Prompt: Your copy of the entries below should hold exactly the lines from the one containing "Given: Click the" to the one containing "Task: Select the person in charge 于建刚", inclusive, and no pictures.

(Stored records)
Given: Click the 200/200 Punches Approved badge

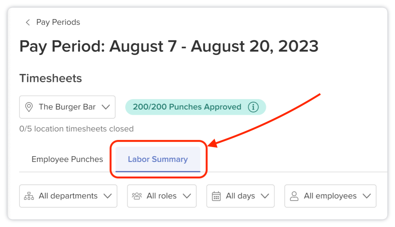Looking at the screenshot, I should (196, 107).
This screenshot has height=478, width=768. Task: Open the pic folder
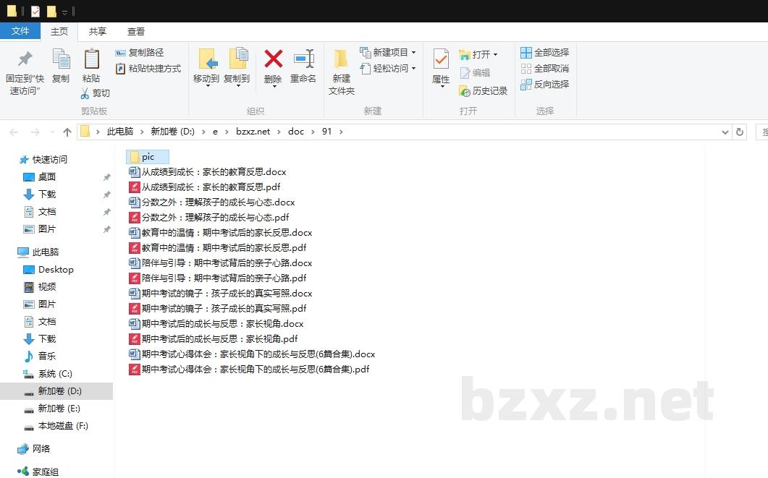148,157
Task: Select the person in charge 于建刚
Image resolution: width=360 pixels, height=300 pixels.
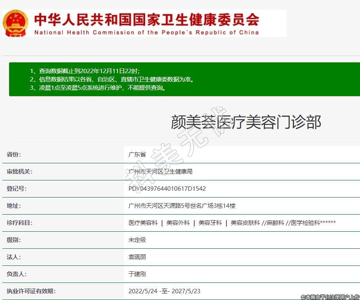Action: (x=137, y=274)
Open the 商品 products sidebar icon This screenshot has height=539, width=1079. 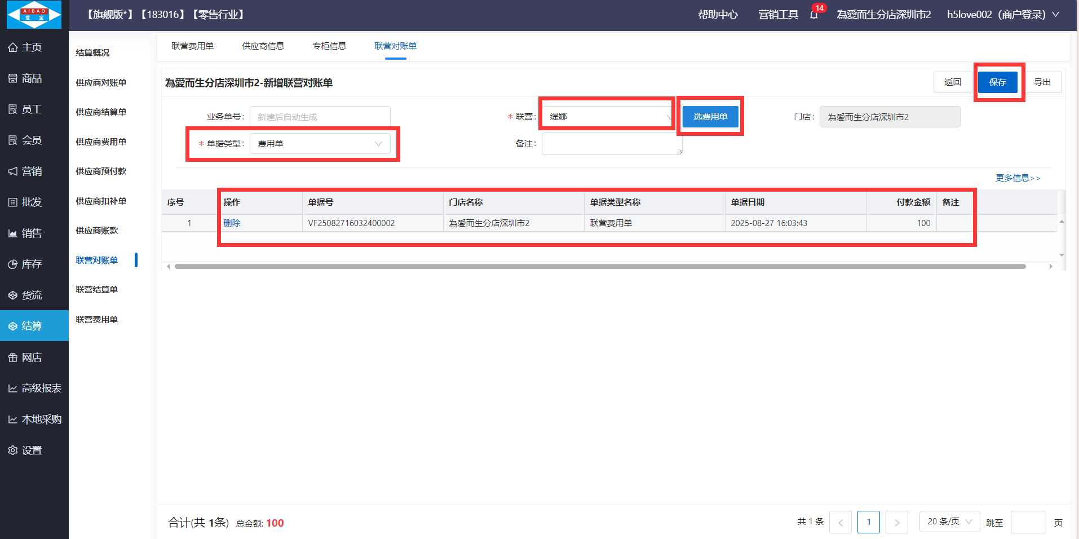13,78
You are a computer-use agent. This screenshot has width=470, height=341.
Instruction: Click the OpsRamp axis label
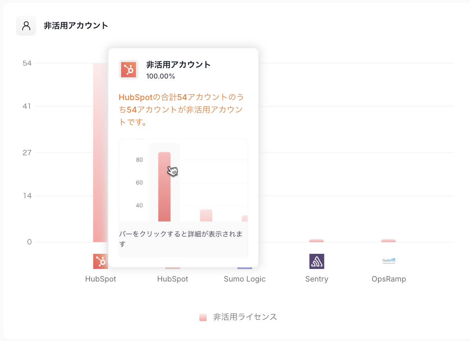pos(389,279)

==

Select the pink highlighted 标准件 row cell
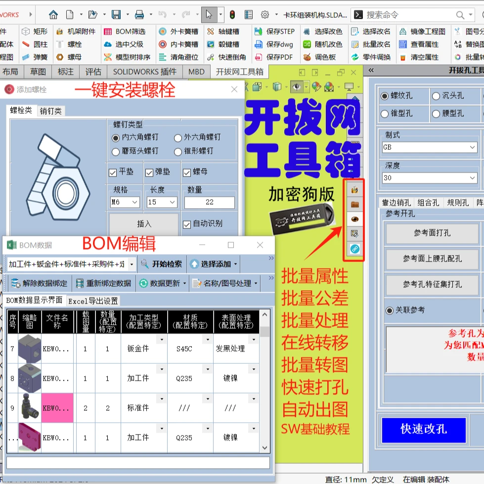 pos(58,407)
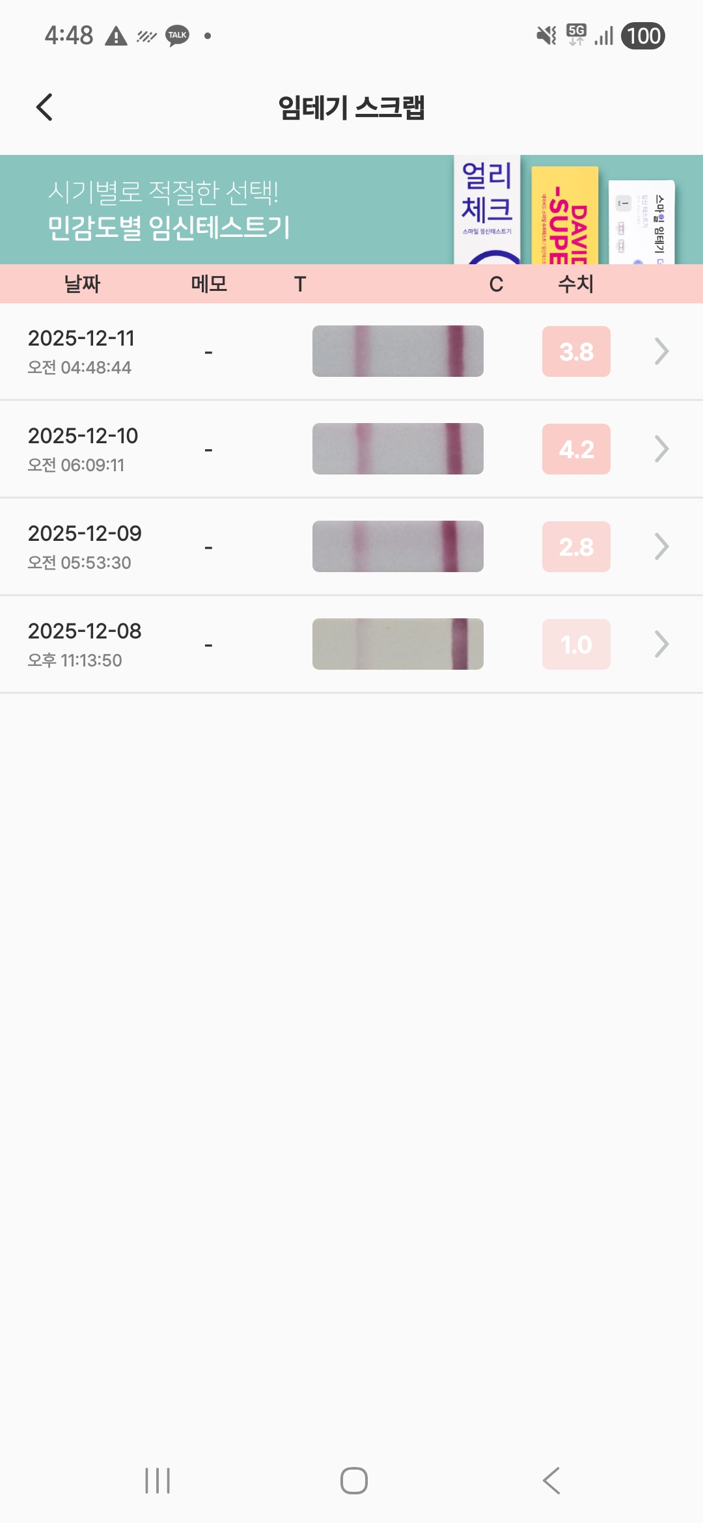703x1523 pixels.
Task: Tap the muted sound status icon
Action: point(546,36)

Task response:
Given: Click the 200/200 Punches Approved badge

Looking at the screenshot, I should (196, 107).
This screenshot has height=478, width=768. Task: Open the pic folder
148,157
Task: Select the person in charge 于建刚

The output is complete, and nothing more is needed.